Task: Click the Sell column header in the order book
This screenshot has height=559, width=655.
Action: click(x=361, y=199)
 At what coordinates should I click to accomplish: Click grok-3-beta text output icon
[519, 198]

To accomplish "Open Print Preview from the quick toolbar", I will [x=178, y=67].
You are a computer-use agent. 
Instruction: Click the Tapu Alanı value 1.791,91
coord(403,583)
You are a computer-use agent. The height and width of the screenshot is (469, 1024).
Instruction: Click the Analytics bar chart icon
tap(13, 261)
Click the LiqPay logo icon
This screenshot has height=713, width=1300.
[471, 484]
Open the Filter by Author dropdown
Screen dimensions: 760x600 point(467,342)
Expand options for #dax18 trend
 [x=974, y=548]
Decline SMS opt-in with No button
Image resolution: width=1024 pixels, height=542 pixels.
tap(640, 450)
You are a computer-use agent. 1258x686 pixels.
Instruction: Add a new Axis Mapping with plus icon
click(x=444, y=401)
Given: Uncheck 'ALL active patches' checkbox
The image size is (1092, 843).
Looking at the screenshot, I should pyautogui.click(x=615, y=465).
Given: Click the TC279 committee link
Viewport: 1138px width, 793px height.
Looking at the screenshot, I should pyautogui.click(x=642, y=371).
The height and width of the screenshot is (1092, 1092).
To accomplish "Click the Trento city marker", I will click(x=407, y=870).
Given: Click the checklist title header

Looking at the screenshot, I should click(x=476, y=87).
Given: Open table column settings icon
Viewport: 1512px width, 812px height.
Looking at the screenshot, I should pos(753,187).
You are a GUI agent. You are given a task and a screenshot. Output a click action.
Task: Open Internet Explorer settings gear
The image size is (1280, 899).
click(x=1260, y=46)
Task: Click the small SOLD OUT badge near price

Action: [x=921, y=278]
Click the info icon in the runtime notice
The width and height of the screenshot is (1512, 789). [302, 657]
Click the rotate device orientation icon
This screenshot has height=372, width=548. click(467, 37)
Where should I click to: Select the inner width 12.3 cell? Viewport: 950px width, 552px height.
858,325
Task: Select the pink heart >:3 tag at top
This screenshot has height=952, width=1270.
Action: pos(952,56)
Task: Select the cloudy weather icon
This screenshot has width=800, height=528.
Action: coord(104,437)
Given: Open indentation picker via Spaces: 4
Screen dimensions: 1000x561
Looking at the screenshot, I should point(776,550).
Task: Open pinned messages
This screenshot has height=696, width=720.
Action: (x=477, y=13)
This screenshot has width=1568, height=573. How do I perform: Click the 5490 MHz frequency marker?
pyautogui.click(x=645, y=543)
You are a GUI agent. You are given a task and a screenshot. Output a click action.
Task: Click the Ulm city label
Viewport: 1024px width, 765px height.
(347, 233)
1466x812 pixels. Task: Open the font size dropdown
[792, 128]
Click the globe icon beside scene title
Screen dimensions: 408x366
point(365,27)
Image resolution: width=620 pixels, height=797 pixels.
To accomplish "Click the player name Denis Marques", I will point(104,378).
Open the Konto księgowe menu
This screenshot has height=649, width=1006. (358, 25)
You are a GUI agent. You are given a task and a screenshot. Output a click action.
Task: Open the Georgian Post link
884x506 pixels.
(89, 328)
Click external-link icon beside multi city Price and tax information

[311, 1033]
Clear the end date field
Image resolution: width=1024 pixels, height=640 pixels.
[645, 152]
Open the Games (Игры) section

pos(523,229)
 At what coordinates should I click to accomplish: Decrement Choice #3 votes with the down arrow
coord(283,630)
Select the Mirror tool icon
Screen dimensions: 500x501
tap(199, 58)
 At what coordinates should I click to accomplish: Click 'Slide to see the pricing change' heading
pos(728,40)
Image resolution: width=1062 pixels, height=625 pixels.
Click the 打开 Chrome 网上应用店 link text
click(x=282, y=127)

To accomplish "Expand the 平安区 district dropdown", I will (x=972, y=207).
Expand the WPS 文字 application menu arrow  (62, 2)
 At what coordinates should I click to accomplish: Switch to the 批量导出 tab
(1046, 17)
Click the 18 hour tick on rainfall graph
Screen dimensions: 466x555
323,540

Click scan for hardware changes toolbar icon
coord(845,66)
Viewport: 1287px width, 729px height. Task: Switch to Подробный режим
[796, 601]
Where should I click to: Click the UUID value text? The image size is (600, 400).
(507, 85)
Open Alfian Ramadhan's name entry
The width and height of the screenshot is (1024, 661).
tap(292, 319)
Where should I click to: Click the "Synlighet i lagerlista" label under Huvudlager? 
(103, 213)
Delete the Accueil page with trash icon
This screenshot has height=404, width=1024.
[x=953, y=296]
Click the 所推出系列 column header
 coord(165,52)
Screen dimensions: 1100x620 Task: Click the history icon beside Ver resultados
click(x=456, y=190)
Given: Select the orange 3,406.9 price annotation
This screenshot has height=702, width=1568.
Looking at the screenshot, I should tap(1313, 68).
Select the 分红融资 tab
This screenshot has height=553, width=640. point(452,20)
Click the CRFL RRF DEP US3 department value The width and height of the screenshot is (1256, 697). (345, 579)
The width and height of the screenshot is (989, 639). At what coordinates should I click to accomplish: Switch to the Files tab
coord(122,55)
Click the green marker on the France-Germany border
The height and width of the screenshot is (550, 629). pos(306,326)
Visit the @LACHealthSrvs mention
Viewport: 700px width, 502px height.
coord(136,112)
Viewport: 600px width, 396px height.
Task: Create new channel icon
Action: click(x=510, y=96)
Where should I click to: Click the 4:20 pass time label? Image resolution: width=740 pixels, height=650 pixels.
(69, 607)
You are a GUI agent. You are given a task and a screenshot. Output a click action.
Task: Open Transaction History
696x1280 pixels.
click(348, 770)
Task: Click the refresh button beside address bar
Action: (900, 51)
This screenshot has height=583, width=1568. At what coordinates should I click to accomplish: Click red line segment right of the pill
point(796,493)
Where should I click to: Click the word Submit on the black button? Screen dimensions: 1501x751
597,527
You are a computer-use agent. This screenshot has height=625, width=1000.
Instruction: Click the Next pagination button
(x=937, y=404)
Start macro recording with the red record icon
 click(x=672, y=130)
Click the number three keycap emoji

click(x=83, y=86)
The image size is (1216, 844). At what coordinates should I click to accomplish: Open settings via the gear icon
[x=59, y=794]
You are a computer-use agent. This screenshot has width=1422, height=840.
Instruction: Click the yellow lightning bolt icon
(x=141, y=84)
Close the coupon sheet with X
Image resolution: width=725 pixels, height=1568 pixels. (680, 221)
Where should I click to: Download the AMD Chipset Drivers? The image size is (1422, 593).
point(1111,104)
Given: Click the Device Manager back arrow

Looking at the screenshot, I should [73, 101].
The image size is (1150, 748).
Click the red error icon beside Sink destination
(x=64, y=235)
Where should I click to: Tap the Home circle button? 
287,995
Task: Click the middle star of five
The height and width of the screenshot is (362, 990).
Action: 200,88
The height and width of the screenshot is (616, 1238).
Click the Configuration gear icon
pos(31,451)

▬▬▬▬▬▬▬▬▬▬

# [TASK STATEMENT]
Scan the listing above for the word "computer" and copy every line that holds it.

# [RESPONSE]
You are a computer-use agent. 
You are a computer-use agent. The height and width of the screenshot is (469, 1024).
You are a computer-use agent. 1258x686 pixels.
You are a computer-use agent. This screenshot has height=625, width=1000.
You are a computer-use agent. This screenshot has width=1422, height=840.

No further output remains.